Copy out the lines of each record below word for word, leaving out the pictures.
········
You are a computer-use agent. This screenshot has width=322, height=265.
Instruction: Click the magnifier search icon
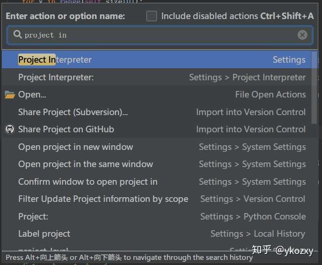click(x=18, y=34)
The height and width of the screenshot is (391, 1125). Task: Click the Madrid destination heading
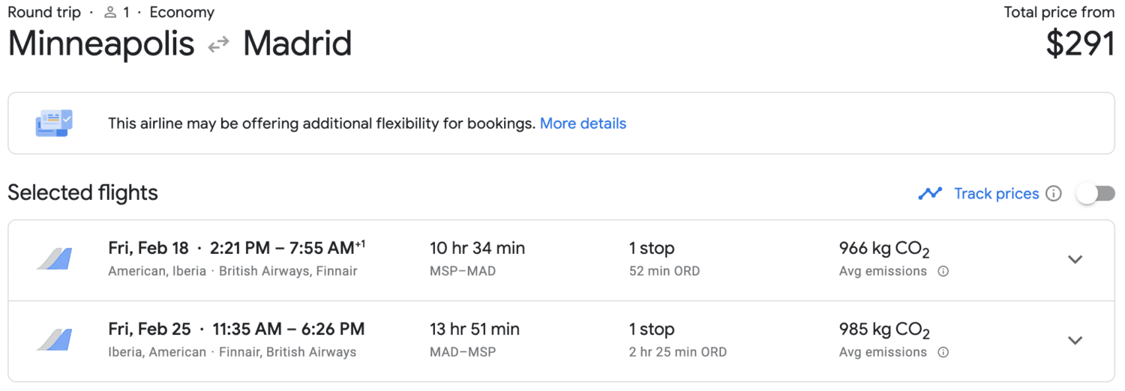tap(297, 44)
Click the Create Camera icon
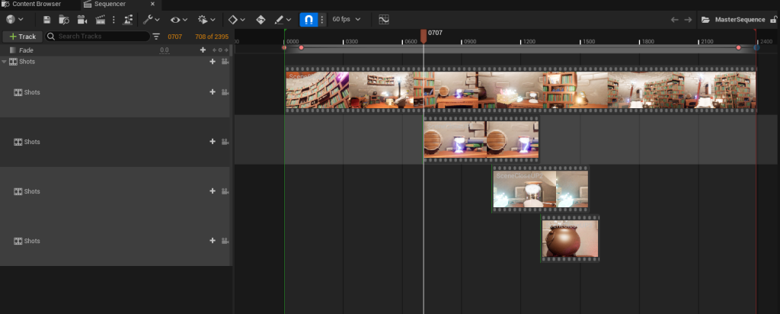780x314 pixels. point(82,19)
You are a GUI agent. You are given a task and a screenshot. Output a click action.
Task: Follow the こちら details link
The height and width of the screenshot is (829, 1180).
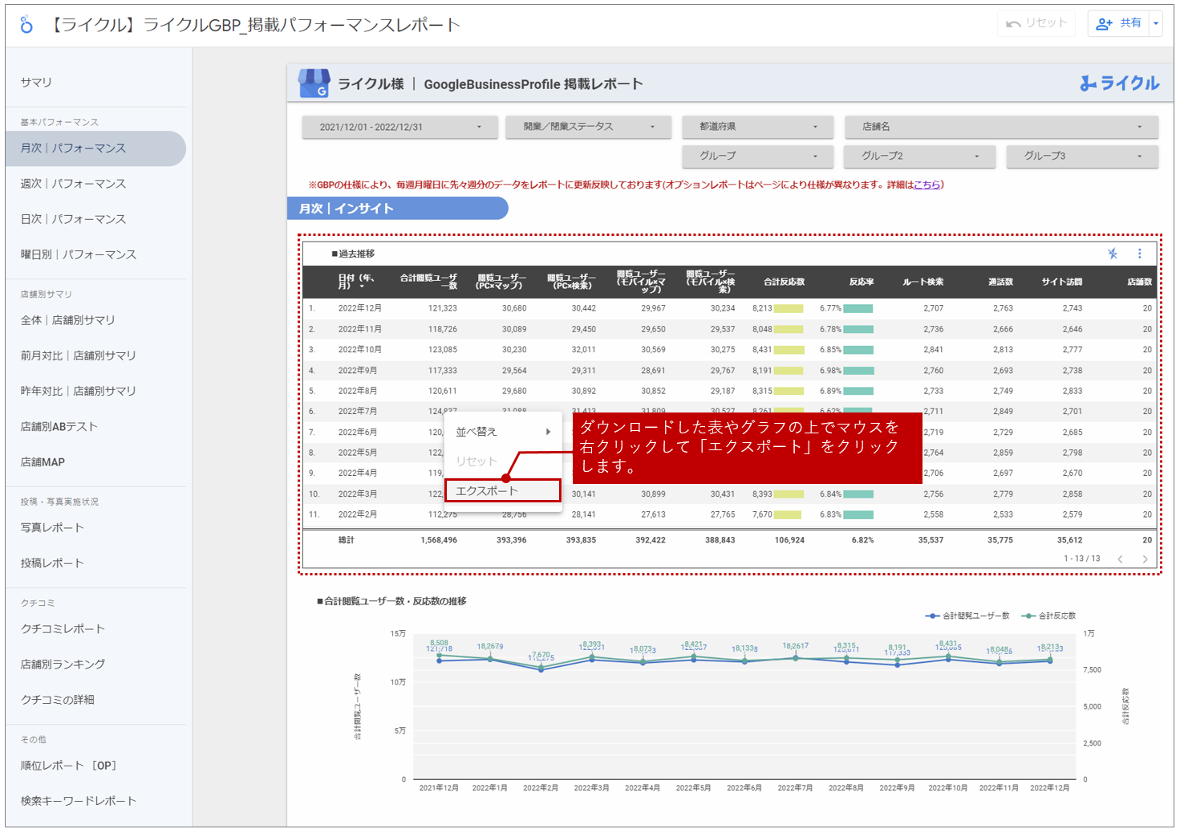[927, 185]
········
=== RESULT BELOW ===
You are a computer-use agent. This screenshot has width=322, height=265.
Instruction: Click the magnifier search icon
click(x=18, y=34)
The height and width of the screenshot is (391, 1125). Task: Click the Madrid destination heading
tap(297, 44)
Click the Create Camera icon
780x314 pixels. point(82,19)
You are a GUI agent. You are given a task and a screenshot. Output a click action.
Task: Follow the こちら details link
The height and width of the screenshot is (829, 1180).
[927, 185]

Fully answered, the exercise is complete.